_EXERCISE PROMPT_: Could the entries below be reproduced exactly, with the images removed?

★ ★ ★ ★ ★ ★ ★

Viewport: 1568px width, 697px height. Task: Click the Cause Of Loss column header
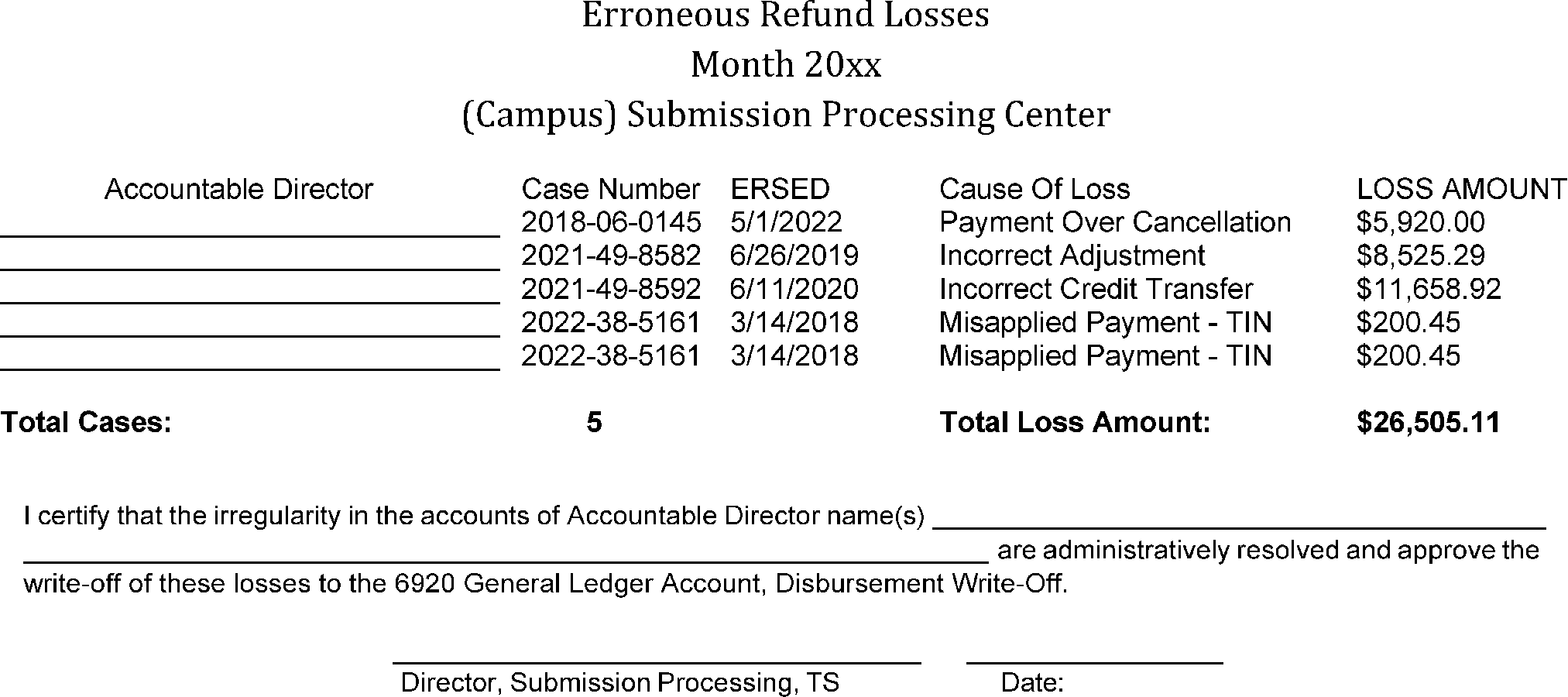pyautogui.click(x=1034, y=189)
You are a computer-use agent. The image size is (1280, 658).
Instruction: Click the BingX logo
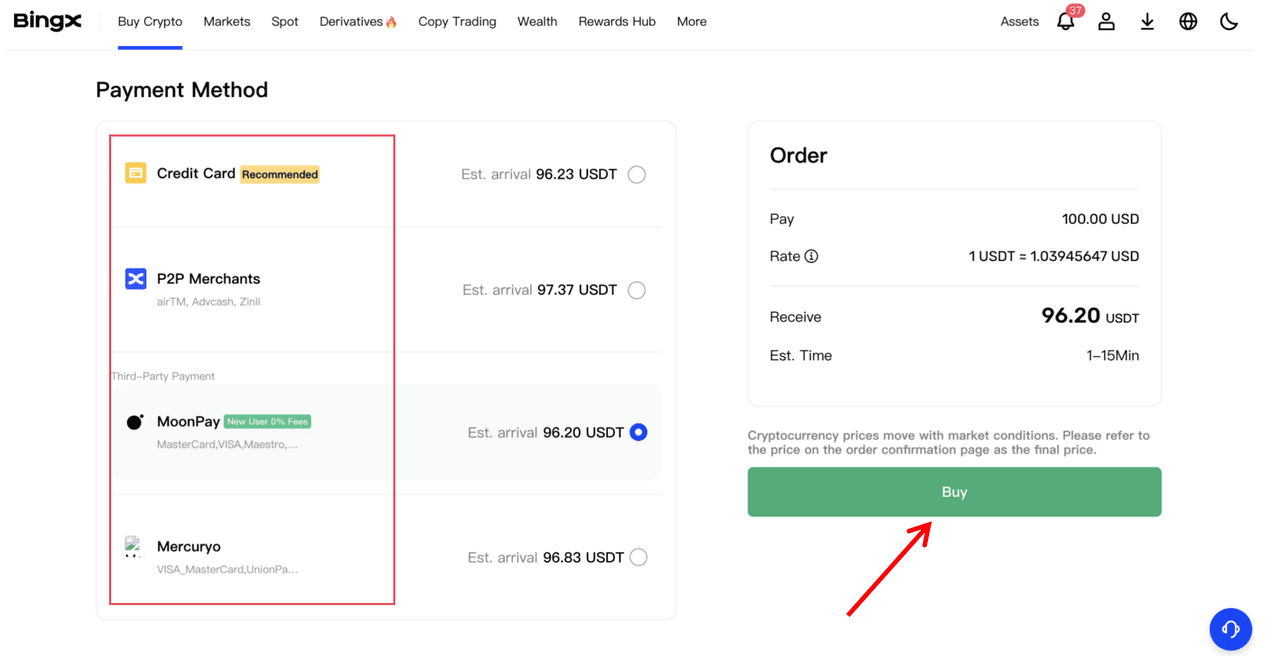(x=47, y=21)
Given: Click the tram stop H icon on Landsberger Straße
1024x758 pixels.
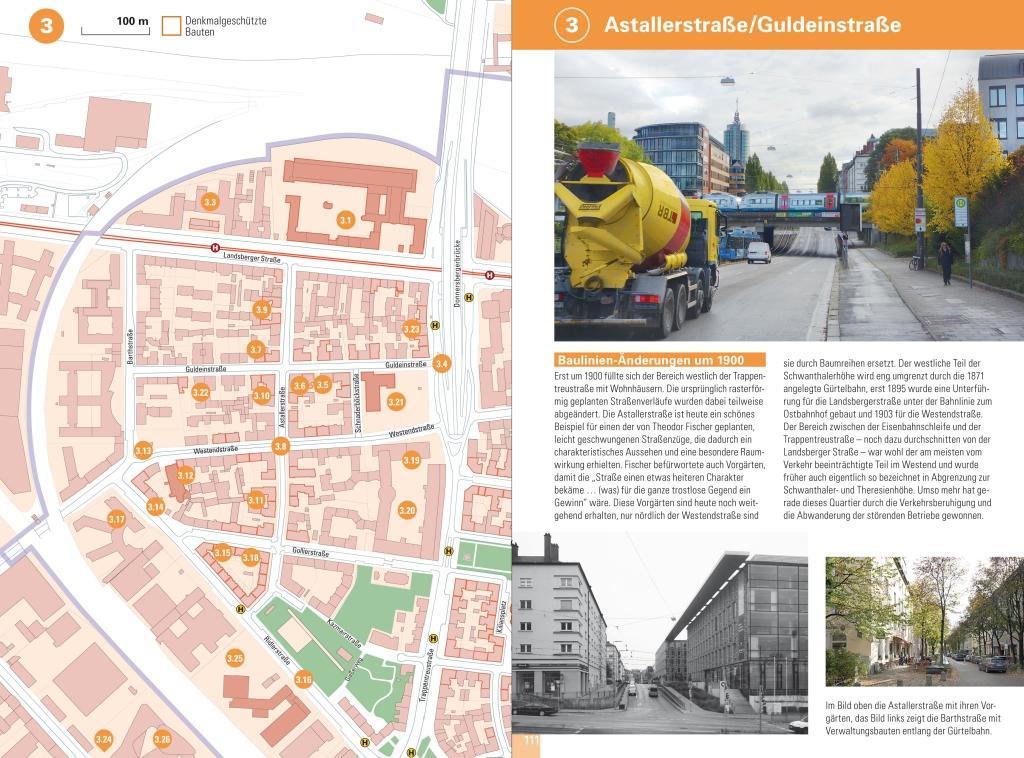Looking at the screenshot, I should [x=214, y=248].
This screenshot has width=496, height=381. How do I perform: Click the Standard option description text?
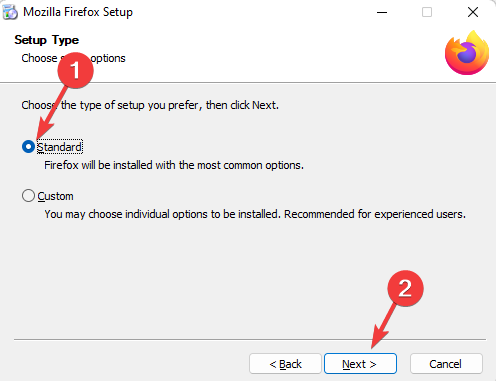pos(174,165)
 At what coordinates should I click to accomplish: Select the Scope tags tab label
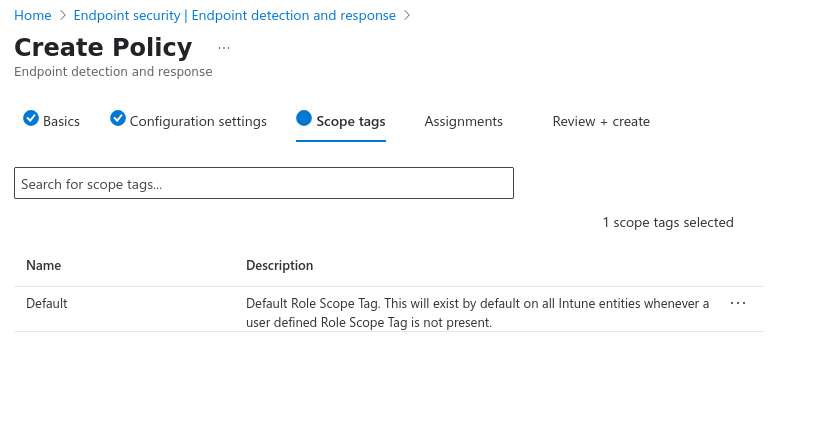click(350, 121)
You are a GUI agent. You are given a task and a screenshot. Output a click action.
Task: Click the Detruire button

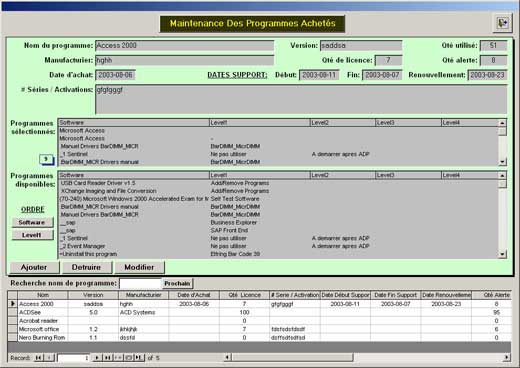87,267
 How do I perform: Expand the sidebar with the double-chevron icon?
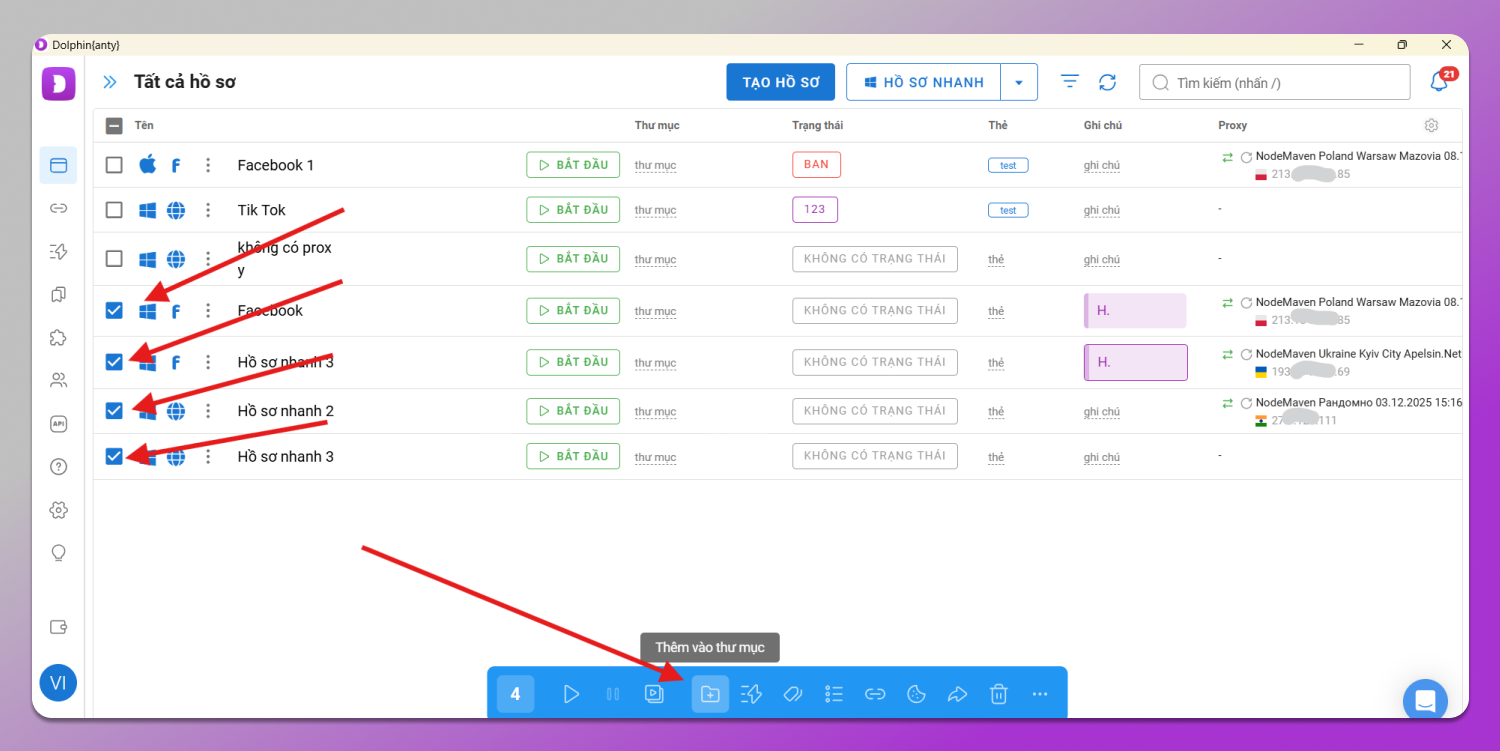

★ ★ ★ ★ ★ ★ ★

_EXERCISE OUTPUT_:
Viewport: 1568px width, 697px height. Task: Click the Cause Of Loss column header
pyautogui.click(x=1034, y=189)
You are a computer-use agent. The image size is (1280, 658).
Instruction: Click the BingX logo
(x=47, y=21)
Given: Click the tram stop H icon on Landsberger Straße
1024x758 pixels.
Looking at the screenshot, I should [x=214, y=248].
This screenshot has width=496, height=381. How do I perform: Click the Standard option description text?
pos(174,165)
 At what coordinates should I click to accomplish: Select the Scope tags tab label
click(350, 121)
You are a GUI agent. You are given a task and a screenshot. Output a click action.
Task: Click the Detruire button

87,267
 How do I perform: Expand the sidebar with the double-chevron icon?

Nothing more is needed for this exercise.